Un incidente que causó mayor controversia ocurrió al día siguiente del cambio de mando presidencial. Allí, el periodista del servicio, Carlos Cerda, publicó una publicación en redes sociales en la que aparece levantando el puño frente a un retrato del presidente Gabriel Boric. La publicación, que decía “Unidad, unidad y unidad. Señoras y señores, declaro iniciada la era de la resistencia”, fue difundida aparentemente desde una oficina, lo que generó cuestionamientos sobre la neutralidad política esperada de funcionarios públicos, especialmente en horario laboral.

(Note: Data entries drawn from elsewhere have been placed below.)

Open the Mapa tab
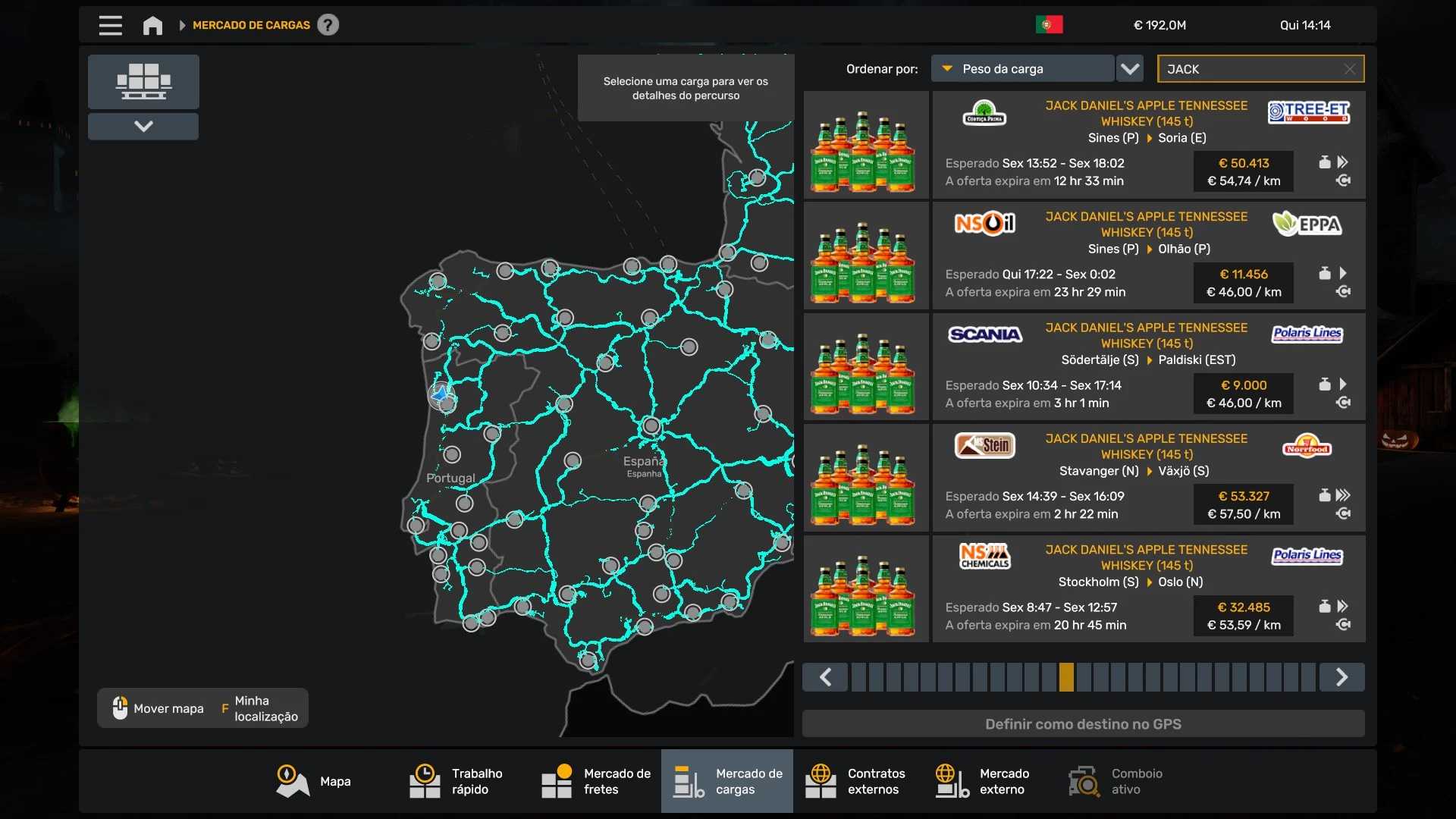The width and height of the screenshot is (1456, 819). click(314, 781)
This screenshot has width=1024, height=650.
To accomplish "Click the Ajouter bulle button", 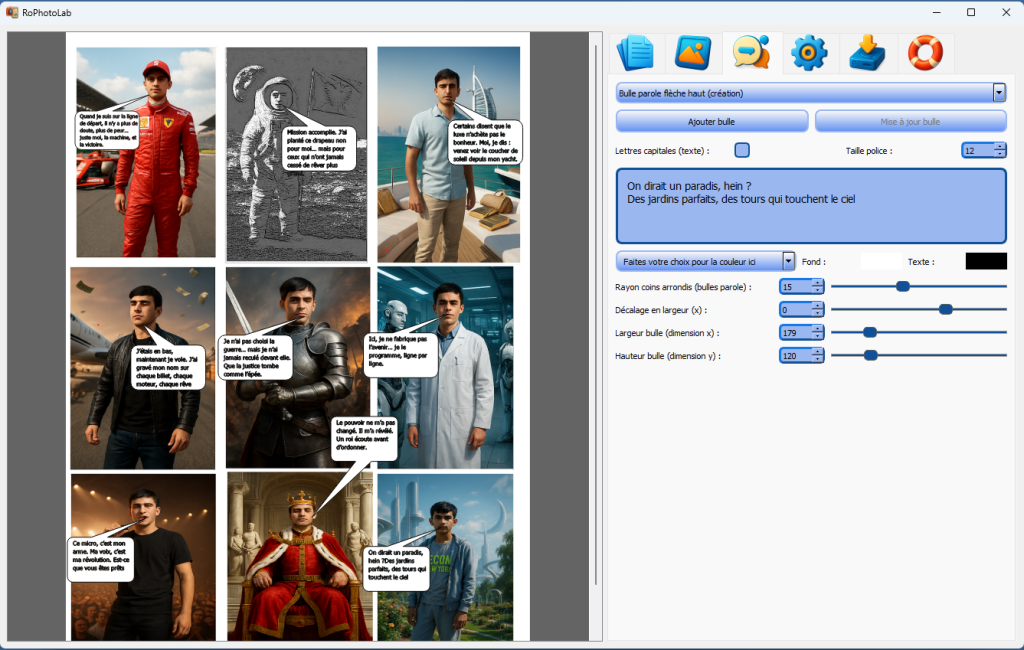I will click(711, 121).
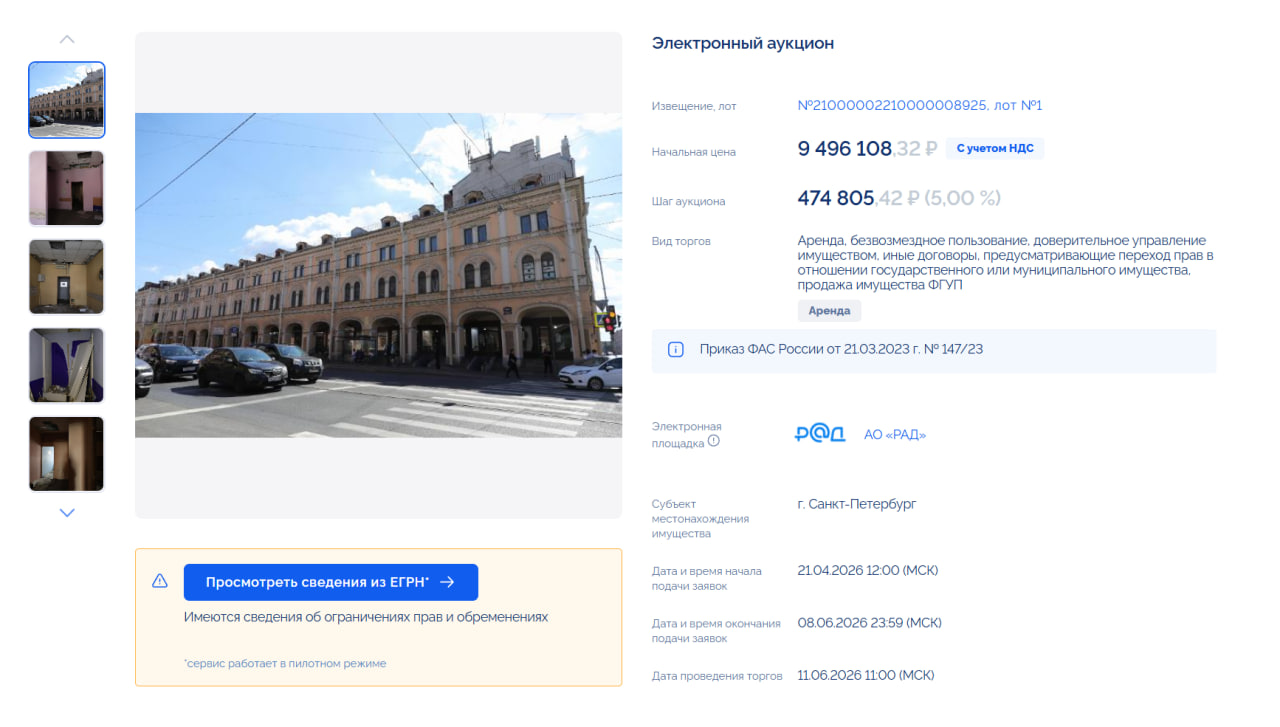Select the fourth thumbnail with purple walls
Viewport: 1280px width, 727px height.
click(x=67, y=365)
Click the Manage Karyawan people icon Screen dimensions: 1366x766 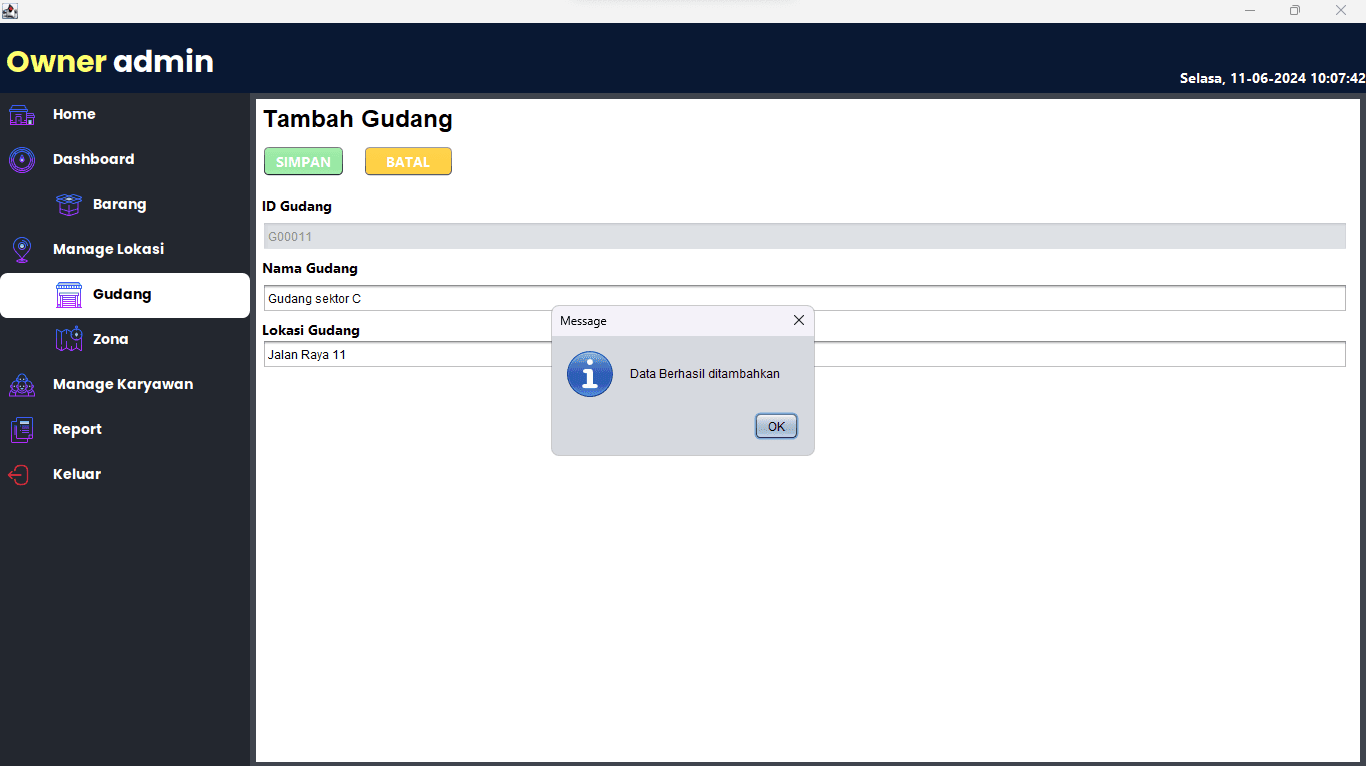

La abogada y magíster en Derecho Público María José Lira, especialista en derecho administrativo, explica que en la administración pública chilena, muchos cargos se desempeñan bajo la modalidad a contrata, lo que permite a los servicios nombrar funcionarios sin celebrar concursos públicos obligatorios. “Cuando hablamos de funcionarios contratados bajo la modalidad de contrata, la ley no exige que sea mediante concurso público. En general, son cargos designados directamente, sin perjuicio de que el servicio, por transparencia o buenas prácticas, decida llenarlos mediante concursos”, señala Lira.
Aunque los contratos estén extendidos hasta diciembre de 2026, no significa que los funcionarios sean inamovibles. “La mayoría fue renovada por todo el 2026, pero es posible poner término anticipado. Sin embargo, esa decisión debe estar muy fundamentada, porque si no se cumple un estándar objetivo, el funcionario podría volver al servicio o el Estado terminaría pagando igualmente sus remuneraciones”, advierte Lira.
El caso vuelve a poner en el centro del debate recurrente en la administración pública: la delgada línea entre confianza política y profesionalización del Estado. Para Lira, tener una postura política no constituye un impedimento para trabajar en el sector público. “Todo funcionario público, incluido el Presidente de la República, tiene una postura política y eso no constituye una inhabilidad para trabajar en la administración del Estado, mientras esas actividades se realicen fuera del horario laboral y sin utilizar recursos públicos”, explica.